Наиболее важное свойство всех элементарных частиц – способность к взаимным превращениям, у каждой из них существует «двойник» – античастица, которая отличается от частицы только знаком.
Людмила Петровна, заведующая отделением, куда положили Веру после сдачи пятнадцати основных и десяти дополнительных анализов, поначалу перепоручила извлечь из Веры энное количество живой ткани на анализ, своим подмастерьям. Но когда она случайно узнала, что Вера работает директором университетской Научной библиотеки, пусть и врио, а я вроде как писатель местного розлива, ситуация переменилась. Людмила Петровна была ещё та книжница, десятилетия собиравшая все шестидесятикнижные прижизненные издания поэта Эдуарда Асадова. Так нас объединила сокровенная, таинственная, чуть ли не порочная в эпоху андроидов и гаджетов любовь к книге.
В общем, найти для Людмилы Петровны редкое издание Асадова мне труда не составило: у нас дома был переизбыток книжной продукции чуть ли не за всё последнее столетие, которая, не помещалась в шкафах и на полках, поэтому хранилась даже в комоде с мебелью и ящиках для обуви. Иногда редчайшую книгу можно было случайно обнаружить в вышедшей из строя микроволновке, искорёженной пароварке, – одним словом, где угодно.

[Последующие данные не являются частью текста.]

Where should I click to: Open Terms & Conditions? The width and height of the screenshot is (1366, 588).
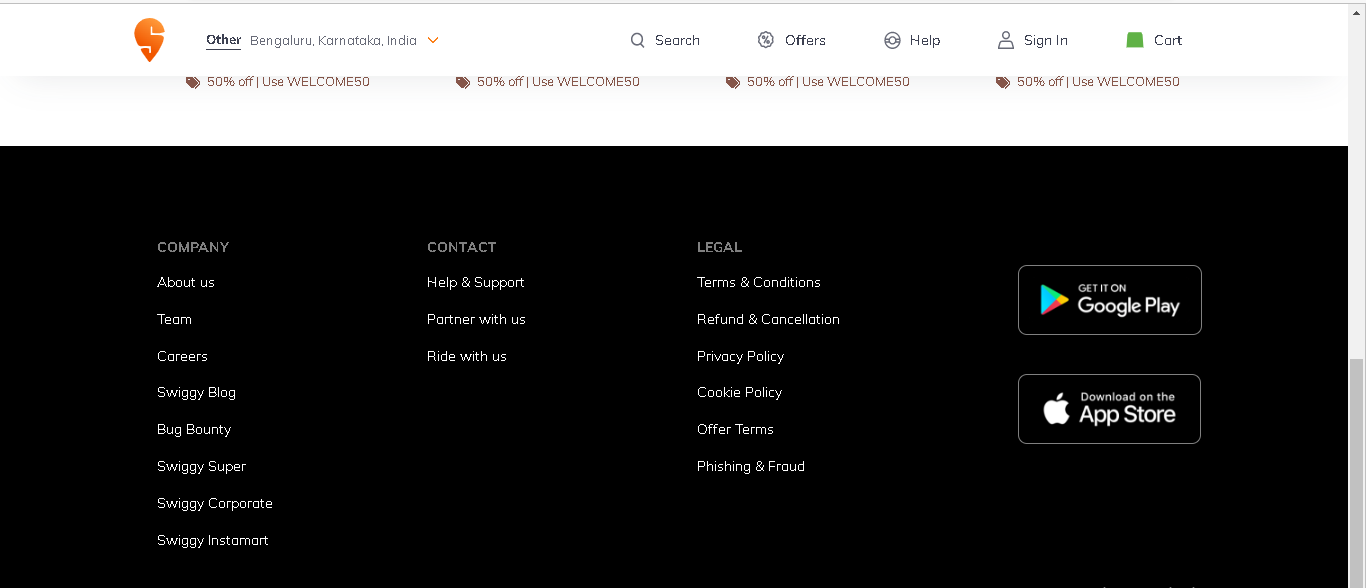click(758, 282)
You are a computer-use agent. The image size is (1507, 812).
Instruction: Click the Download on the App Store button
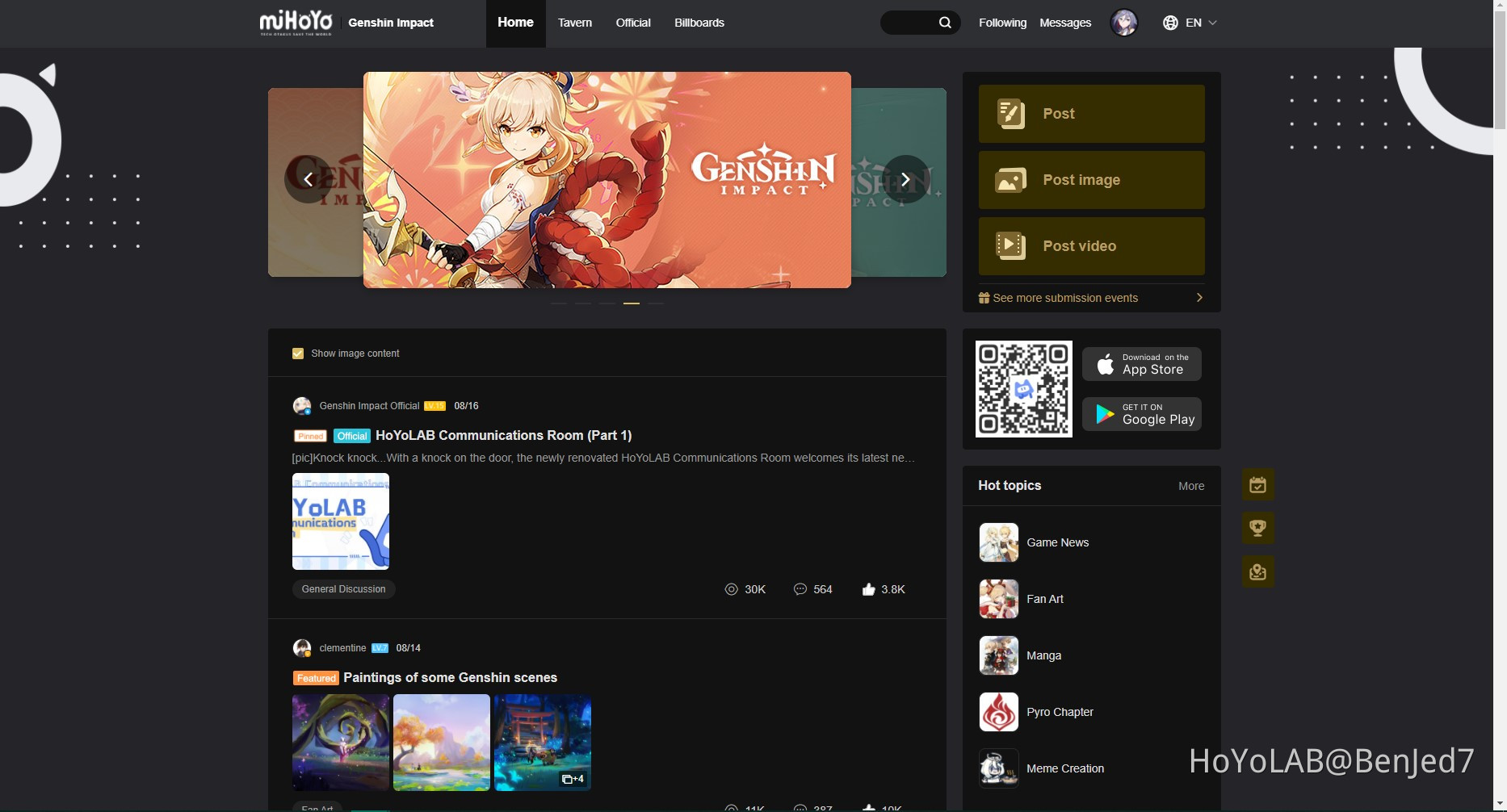(x=1140, y=363)
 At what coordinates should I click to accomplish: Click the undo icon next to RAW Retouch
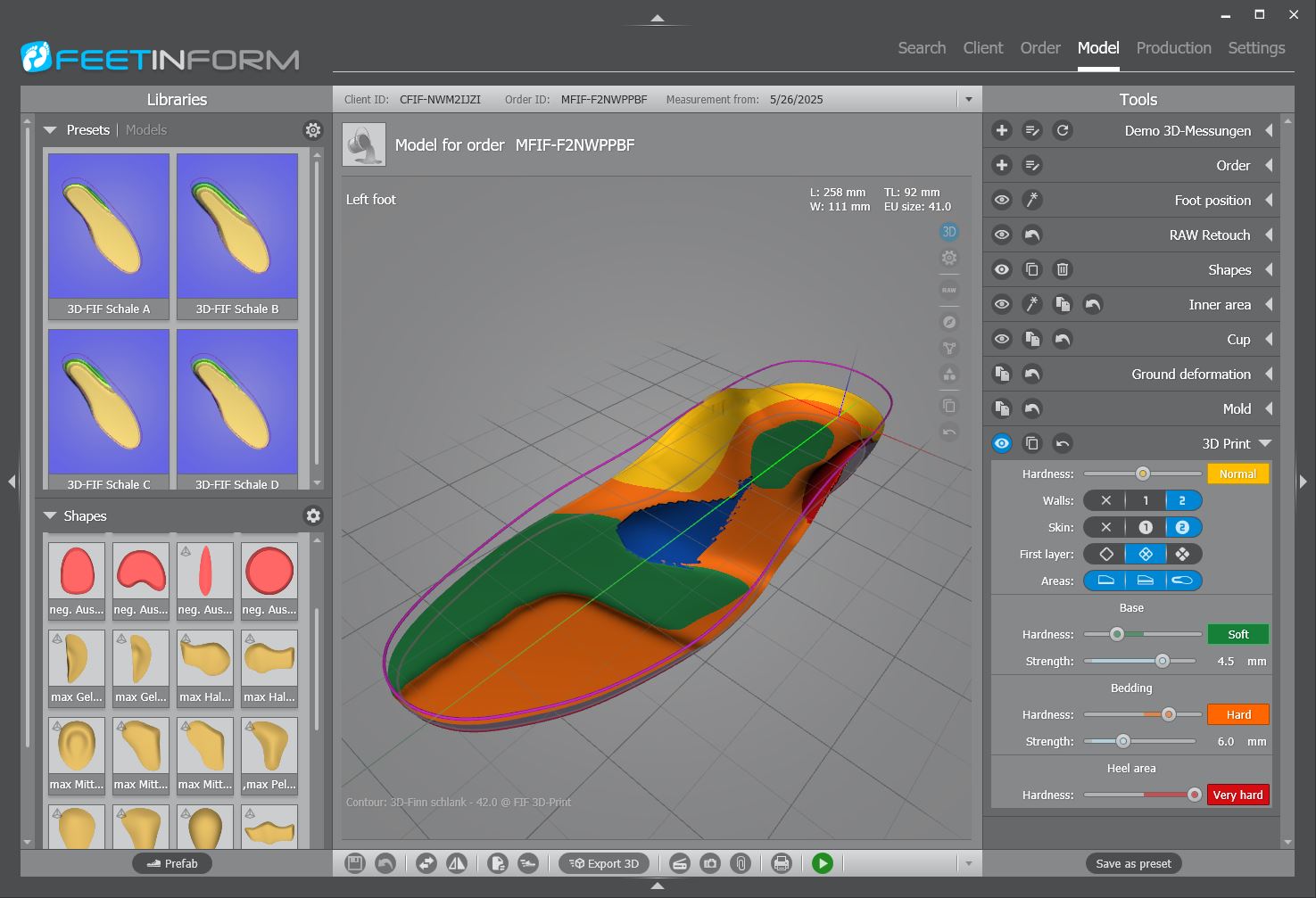[1032, 235]
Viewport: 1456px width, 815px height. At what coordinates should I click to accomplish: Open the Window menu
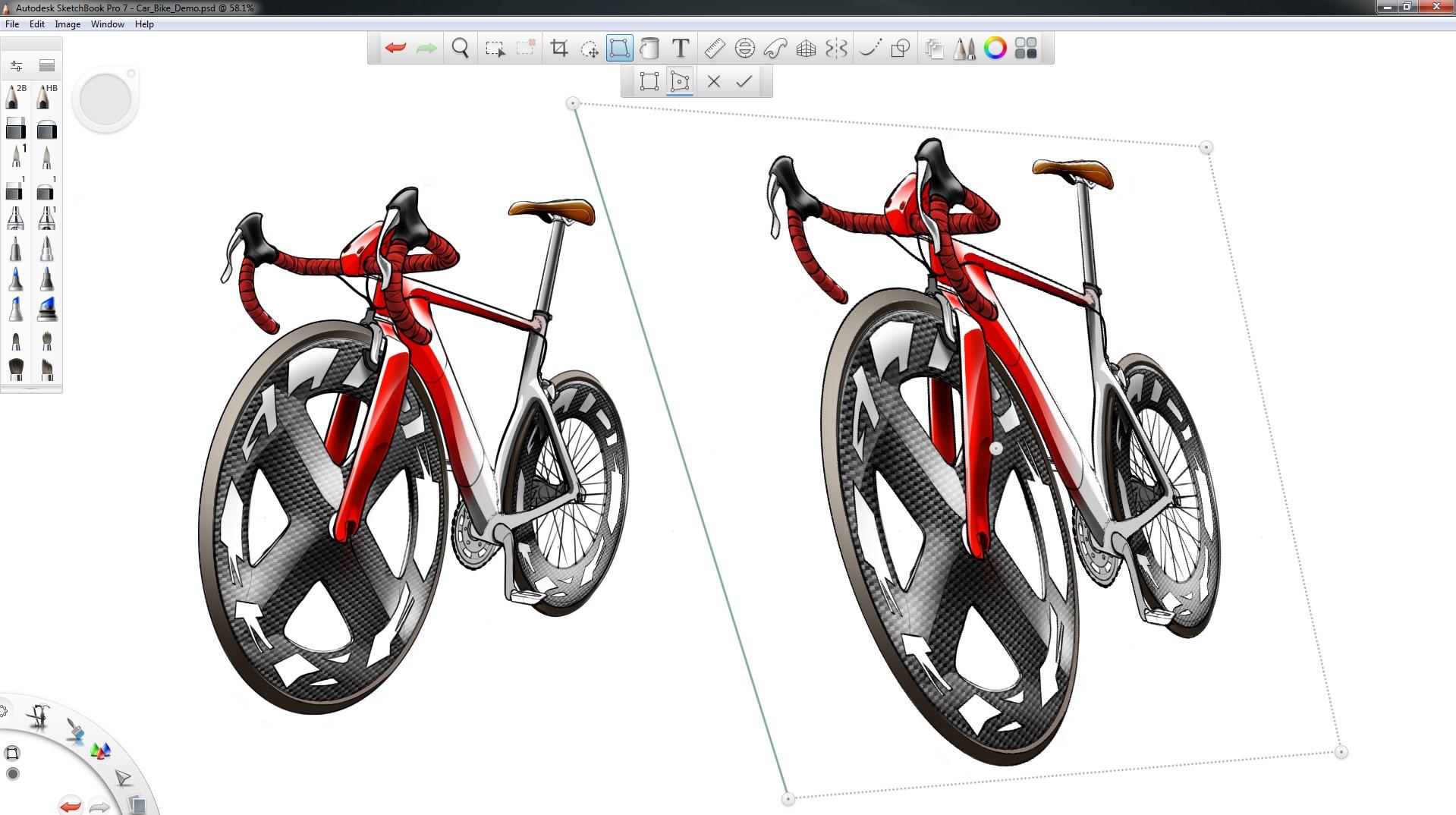(x=107, y=24)
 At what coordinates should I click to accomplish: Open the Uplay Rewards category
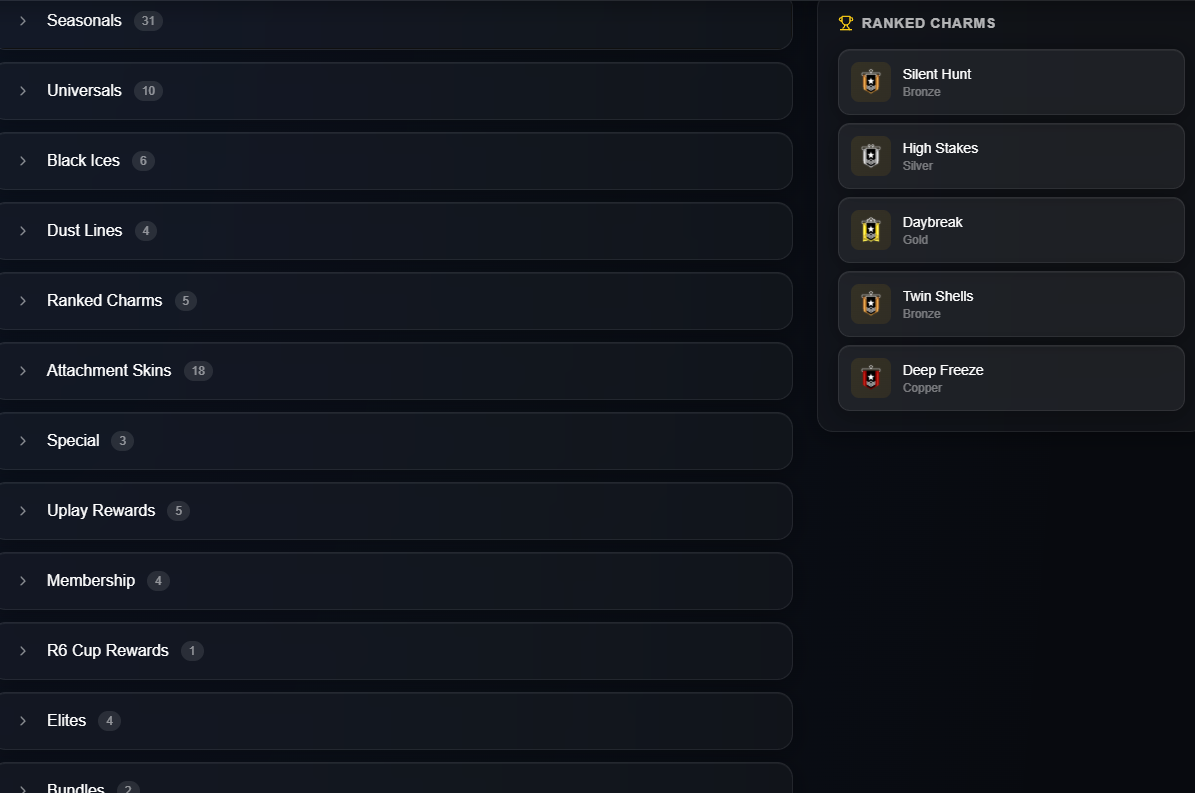(x=395, y=511)
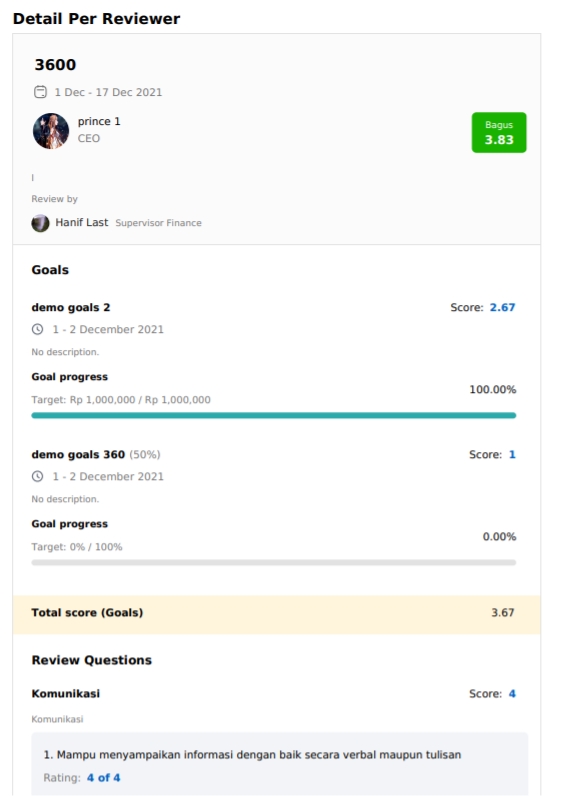The height and width of the screenshot is (796, 564).
Task: Click the full teal goal progress bar
Action: pyautogui.click(x=274, y=415)
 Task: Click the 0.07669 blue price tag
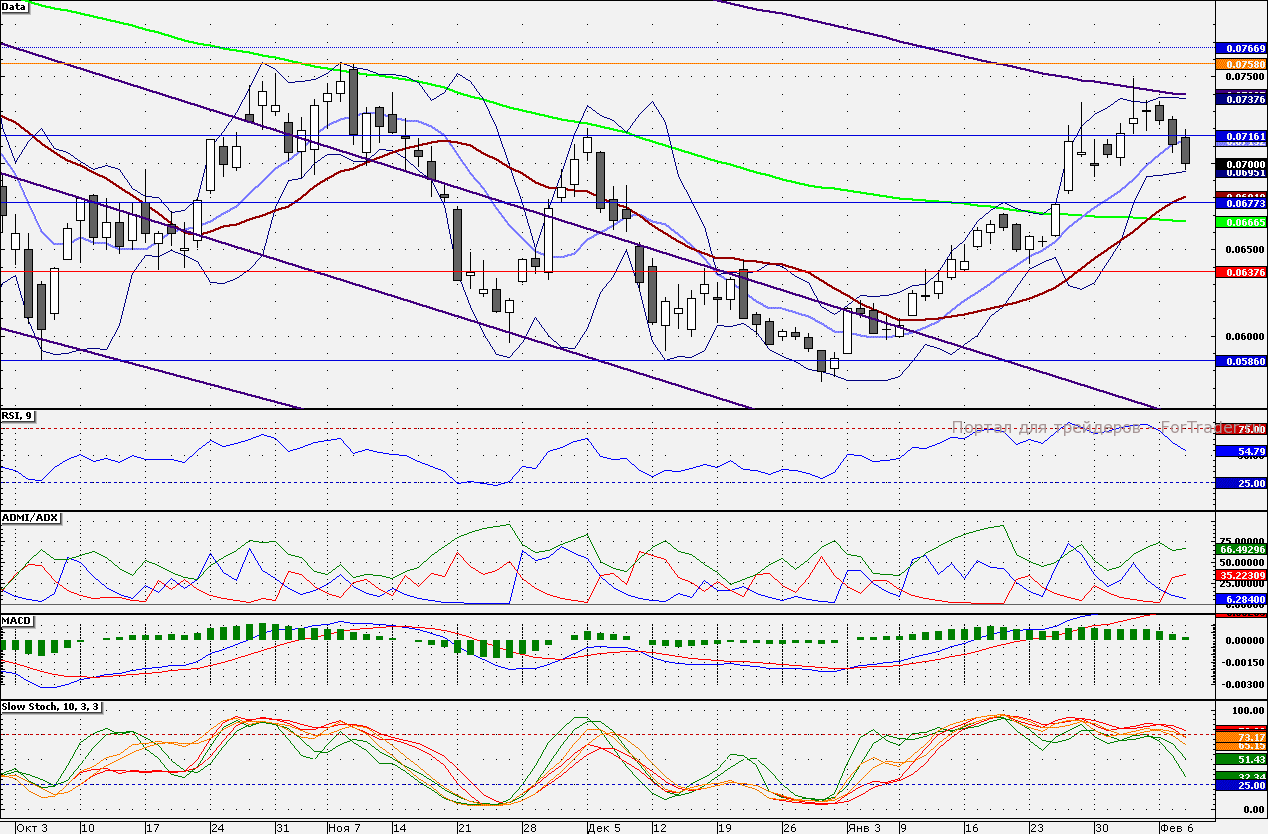click(x=1240, y=48)
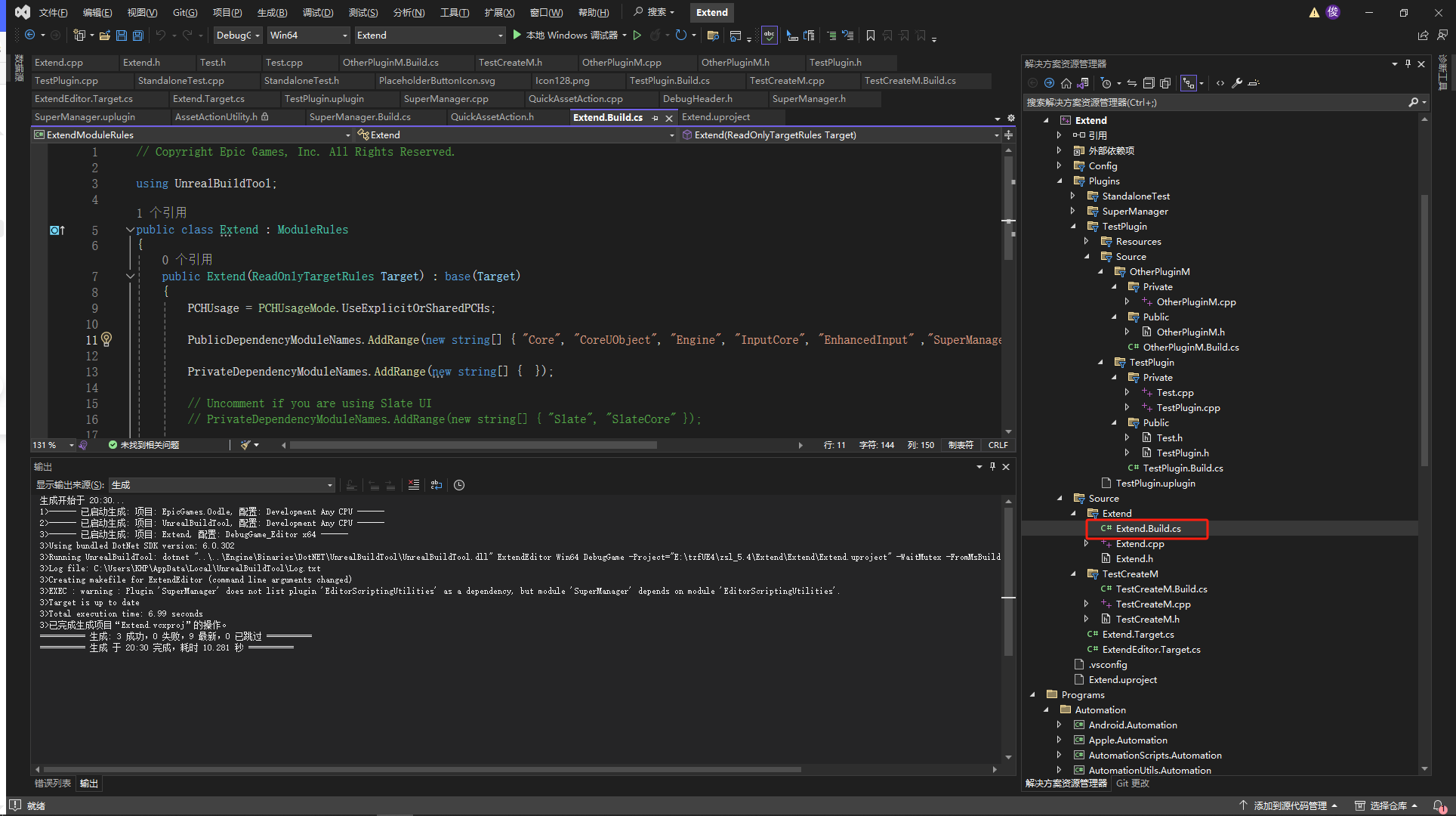Open the 生成(B) menu
Screen dimensions: 1456x816
[x=272, y=12]
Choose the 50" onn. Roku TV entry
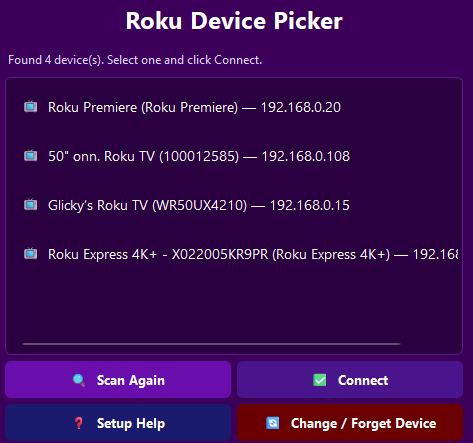The height and width of the screenshot is (443, 473). coord(234,156)
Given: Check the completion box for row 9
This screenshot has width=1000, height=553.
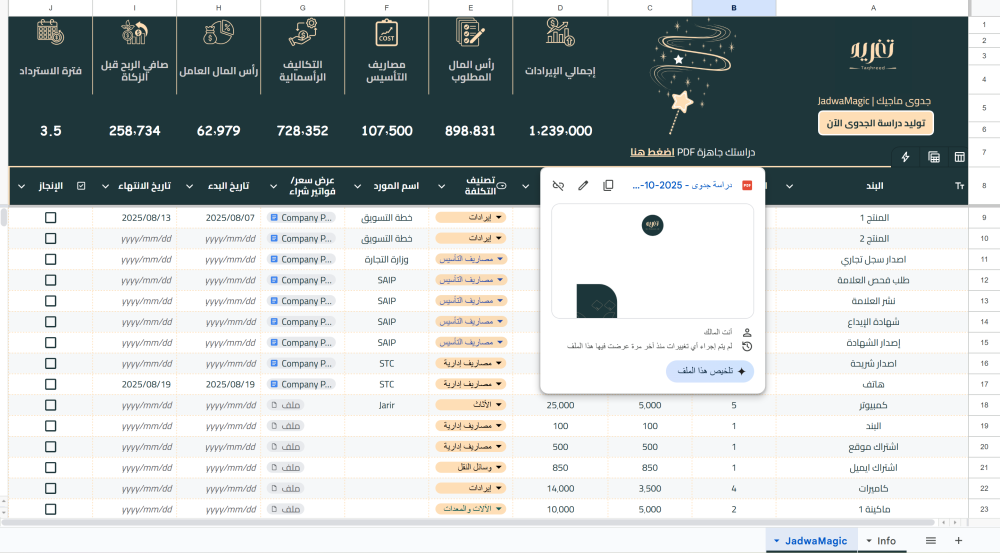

В итоге Людмила Петровна вошла в операционную, когда Вера уже была под наркозом, и, воодушевлённо отстранив коллег, блестяще провела прицельную биопсию. Не зря в больнице у неё было ласковое прозвище «Чистюля». Вполне в духе поэзии Эдуарда Асадова.
Электрон не движется по орбитали возле ядра, как планеты по орбите вокруг Солнца, он находится сразу и везде. Даже там, где будет через миллиарды миллиардов лет, он как бы есть уже сейчас.
Когда изъятые щипцами атипичные клетки Веры вместе с небольшими кусочками ткани отправили на анализ к патологоанатомам, положенную в таких случаях надпись на пакете «Онконастороженность» почему-то поставить забыли.
Я на пределе вежливости попросил Людмилу Петровну позвонить патологоанатомам, чтобы ускорить их священнодействие.
Она печально развела руками:
– Даже если Вы найдёте мне первую публикацию Асадова в «Огоньке» за тысяча девятьсот сорок восьмой год я не смогу переломить нашу Систему! Там в подвале у наших патологоанатомов телефоны не работают!
– Я не поленюсь сходить!!!
– Даже если я дам вам нить Ариадны, вы их не найдёте… Там такие путаные коридоры, света практически нет. А крысы за шиворот прыгают!
Патологоанатомы… Как много в этом слове всякого разного…Посмертный врач. Врач, который никогда не режет по живому. На золотой латыни – Prosector, то есть врач-рассекатель, производящий вскрытие с целью точного установления последнего диагноза.